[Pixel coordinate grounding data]
★ ★ ★ ★
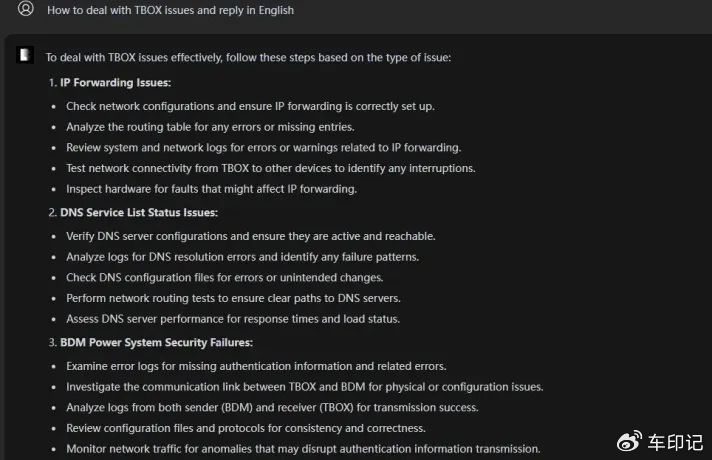Viewport: 712px width, 460px height.
Task: Click the 'BDM Power System Security Failures' heading
Action: click(156, 342)
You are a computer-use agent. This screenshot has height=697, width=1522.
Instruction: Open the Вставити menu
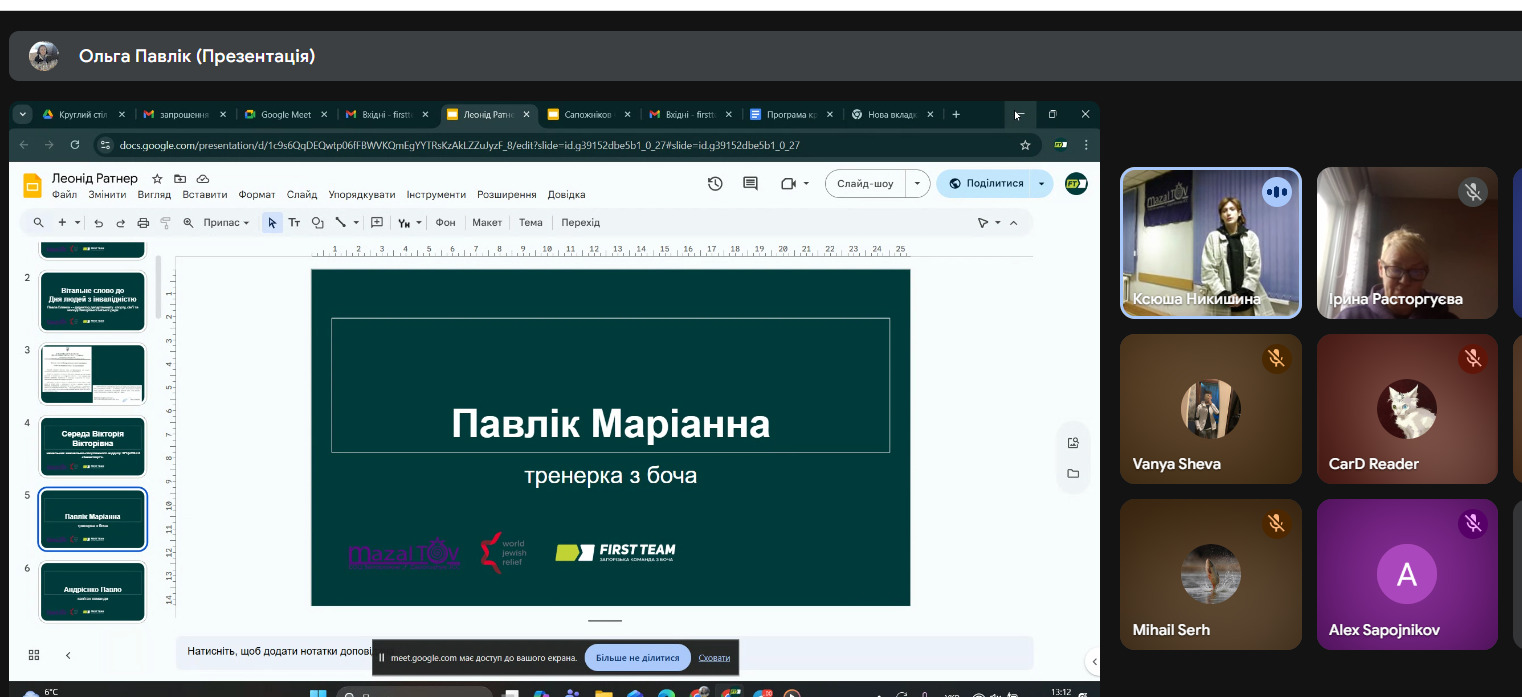pyautogui.click(x=205, y=195)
★ ★ ★ ★
**HOW TO COMPLETE THIS TASK:**
From the line with "You are a computer-use" through the final line of the records above, return each line exactly and nothing else. Pictures are to be skipped.

**RESPONSE:**
You are a computer-use agent. This screenshot has height=697, width=1522.
Instruction: Open the Вставити menu
pyautogui.click(x=205, y=195)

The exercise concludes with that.